Sebenarnya bisa saja jalan kaki menuju pantai, tapi pagi itu cuaca tidak mendukung. Yang ada di pikiran adalah asal cepat sampai pantai, selak udan. Perjalanan kurang lebih 5 menit menuju bibir pantai dengan menaiki ojekpun tidak mudah. Sepeda motor yang digunakan memang sepeda motor yang sudah disesuaikan dengan keadaan jalan, tetapi jalanan yang tidak mulus tetap masih sangat terasa. Bisa dibilang grenjul-grenjul banget.
Lautan biru sudah terlihat, aroma khas laut tercium dan debur ombak sudah terdengar, begitu riuh, ramai. Tapi semakin siang langit bukannya cerah malah semakin membuat gelisah.

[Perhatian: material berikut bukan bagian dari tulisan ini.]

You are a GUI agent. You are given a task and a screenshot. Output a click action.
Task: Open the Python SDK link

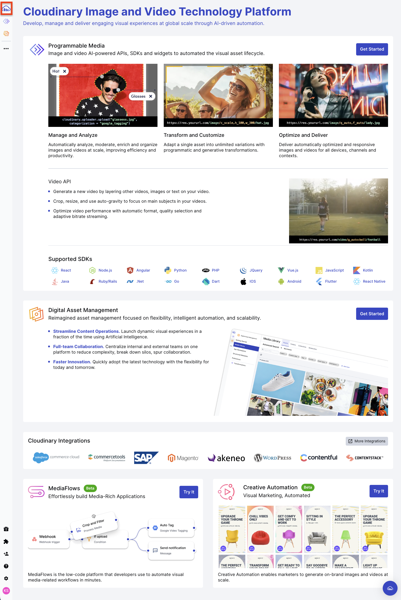[x=180, y=270]
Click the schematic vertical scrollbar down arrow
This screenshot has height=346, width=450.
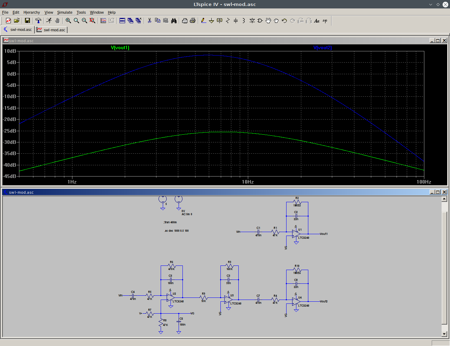pyautogui.click(x=444, y=334)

Setelah turun dari ojek kami masih harus berjalan sedikit ke bawah karena pantai ada di bawah dan ojek hanya bisa sampai di jalan atas. Dari kejauhan terlihat air laut sedang pasang. Bayang-bayang gagal snorkelingpun sudah lebih dulu membayangi. “kita jadi snorkeling nggak nih? Berani nggak nih, pasang gituu air lautnya, mendung banget juga. gimana dong?” aku ragu sekaligus agak ciut melihat air laut yang pasang saat itu. Teman-teman yang lain sepertinya juga merasakan hal yang sama. Padahal salah satu alasan kenapa kami memilih Pantai Nglambor adalah kami ingin snorkeling, jadi saat membaca keadaan saat itu seperti tidak mendukung, kami agak lemass, hyahhh.
Meskipun begitu kami terus berjalan menuju bibir pantai.

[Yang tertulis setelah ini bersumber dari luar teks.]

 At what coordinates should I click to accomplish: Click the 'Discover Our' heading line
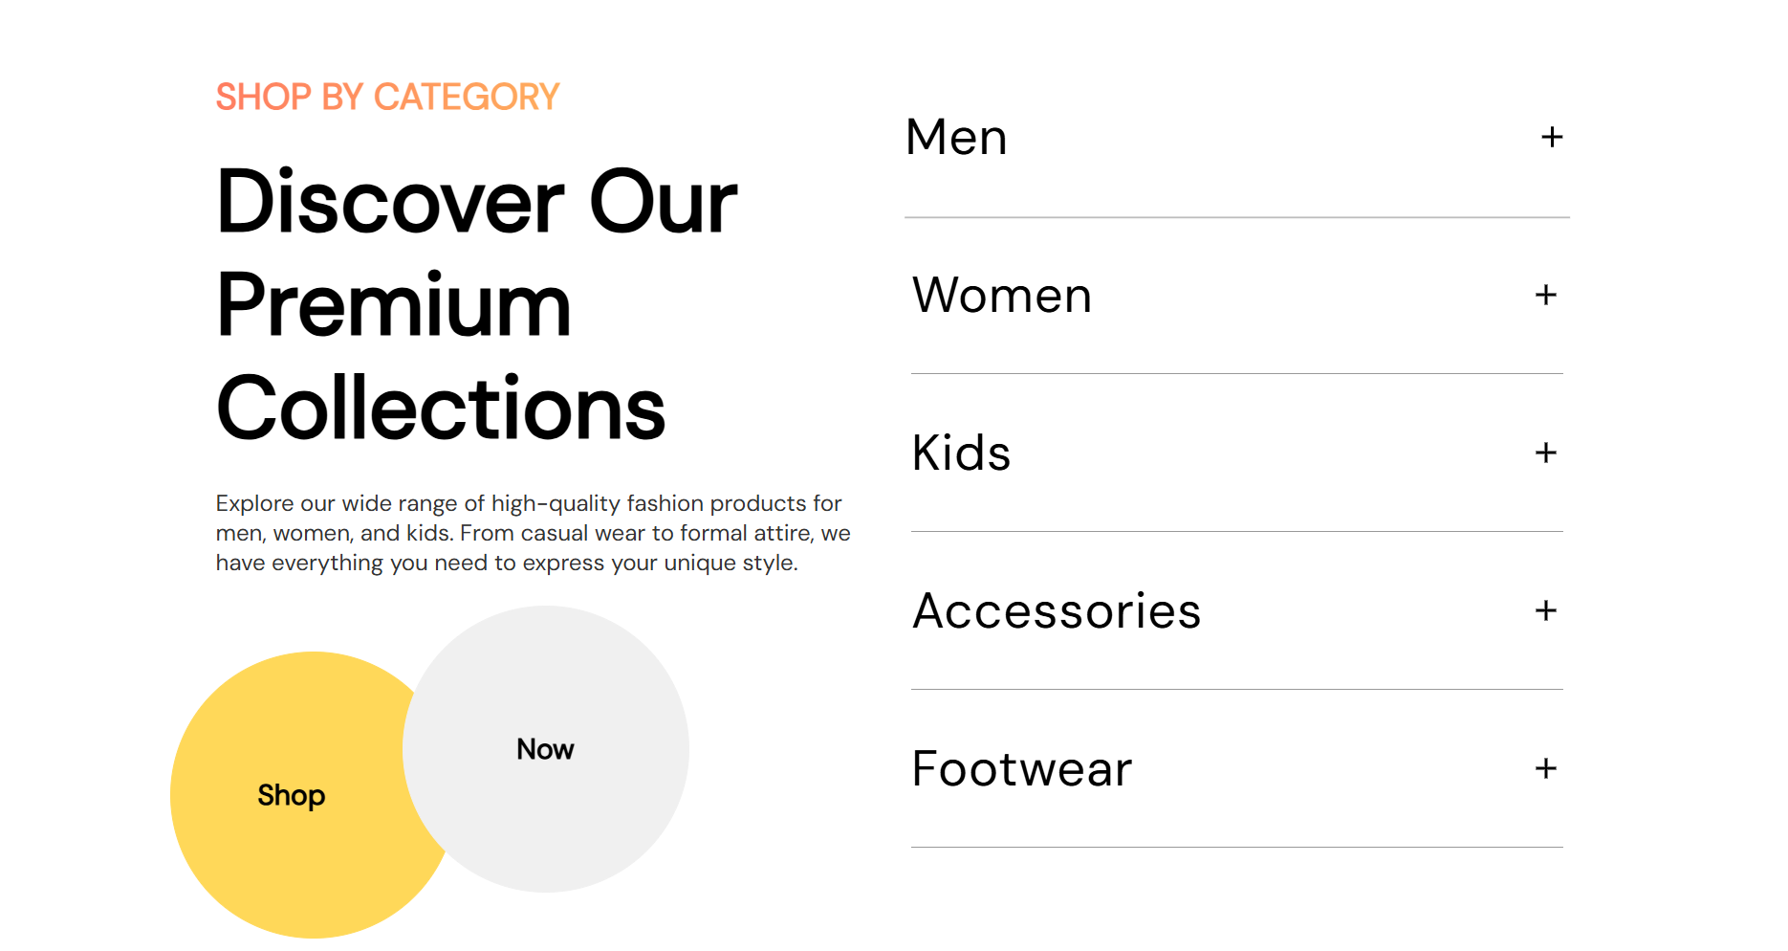point(476,202)
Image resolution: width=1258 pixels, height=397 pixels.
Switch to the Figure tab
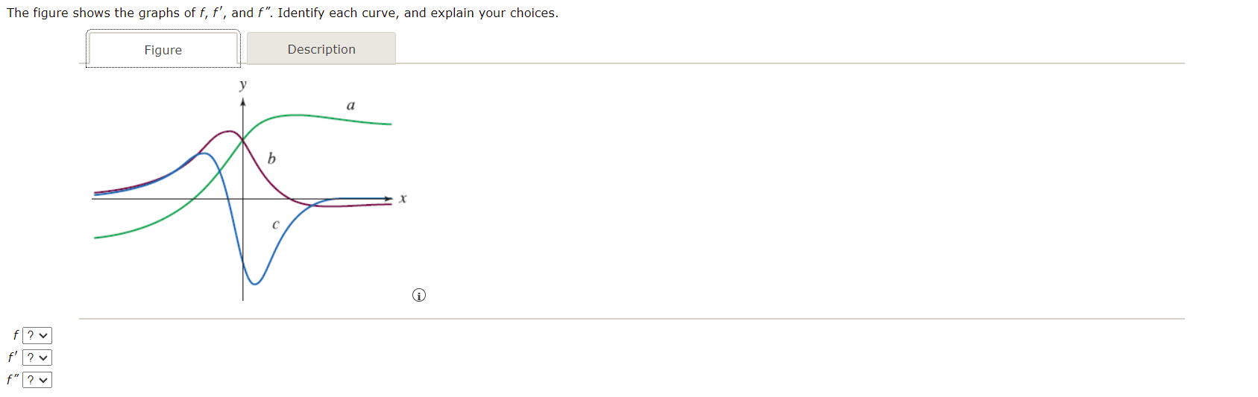point(163,49)
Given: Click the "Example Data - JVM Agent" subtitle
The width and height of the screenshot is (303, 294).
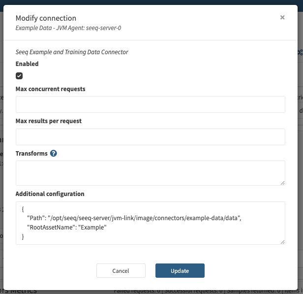Looking at the screenshot, I should [x=68, y=28].
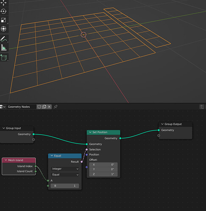Viewport: 206px width, 211px height.
Task: Toggle fake user shield icon
Action: pos(39,107)
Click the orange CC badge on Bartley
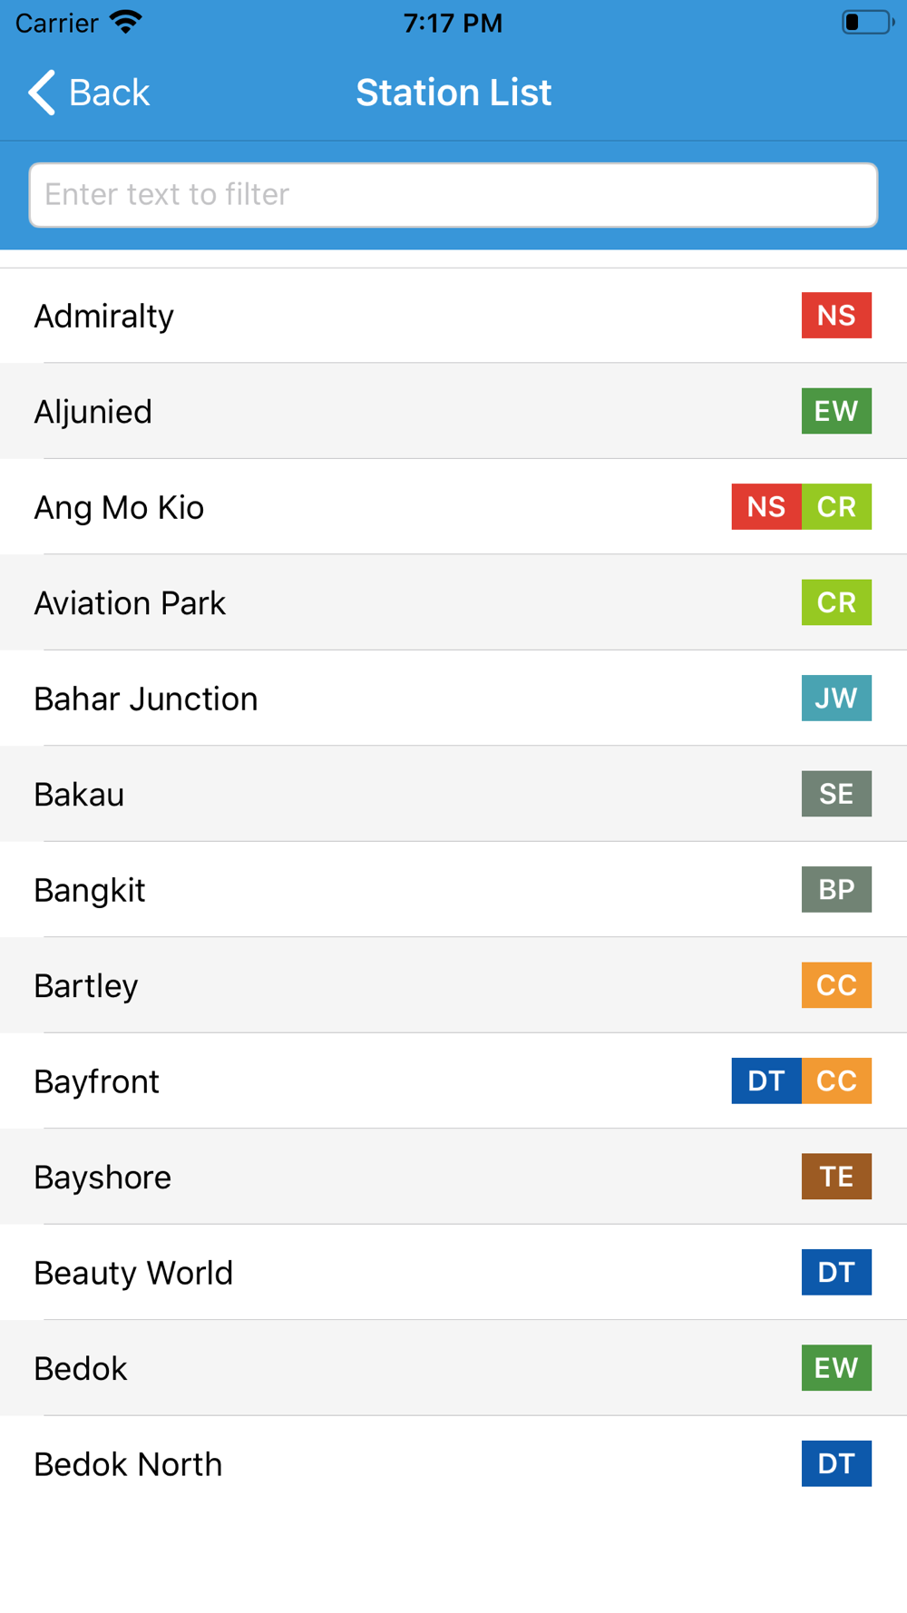This screenshot has height=1613, width=907. click(836, 985)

Sampai akhirnya ada beberapa bapak-bapak mendekati kami sambil menawarkan paket snorkeling.
“Mbak mau snorkeling? Ayo bisa rombongan." Tawar bapak-bapak yang sedari tadi mendekati kami. "Lho airnya pasang gitu pak, apa nggak bahaya?" Tanyaku meyakinkan. "Ini belum pasang banget mba, mumpung belum hujan. Kalau hujan baru nggak boleh buat snorkeling." Kami langsung mengiyakan ajakan bapak tadi. Ganti baju renang, kemudian memakai perlatan snorkeling yang sudah disediakan. Oiya, untuk snorkeling satu orang dipatok harga Rp 40.000, include masker selam, snorkel, sepatu, pelampung, pemandu dan juga dokumentasi.
Peralatan snorkeling sudah lengkap menempel di tubuh kami, gelombang air laut sudah memanggil-manggil. Perlahan aku masuk ke dalam air disambut oleh pemandu snorkeling sambil menjelaskan bagaimana cara memakai snorkel yang benar. Seperti yang terlihat dari awal, air laut sedang pasang, belum sempat memakai snorkel ombak sudah datang menghantam. Byuuur! Wajah langsung terhantam ombak, air laut masuk ke hidung dan mulut. Mata pun terasa sangat pedih. Saat itu rasanya langsung pingin menepi, udahan. Tapi untul mencapai tepi juga bukan perkara yang mudah. Akhirnya tetap terombang-ambing menjadi jalan satu-satunya. Sampai kemudian pemandu snorkeling menuntun kami, dan meminta kami untuk rileks, santai. Sungguh perjuangan yang tidak mudah untuk bisa snorkeling di pantai yang ombaknya tidak santai seperti di Nglambor ini. Apalagi aku tidak mahir renang, hanya mengandalkan pelampung.
Pada akhirnya aku dan teman- teman bisa menikmati snorkeling dengan santai di Pantai Nglambor, meskipun ombak besar dan air laut sedang pasang.
Tidak berselang lama setelah kami selesai snorkeling, hujan turun deras. Seolah menunggu kami selesai mencoba olahraga air yang memacu adrenalin ini.
Kalian sudah pernah snorkeling? Share ceritanya yuuk!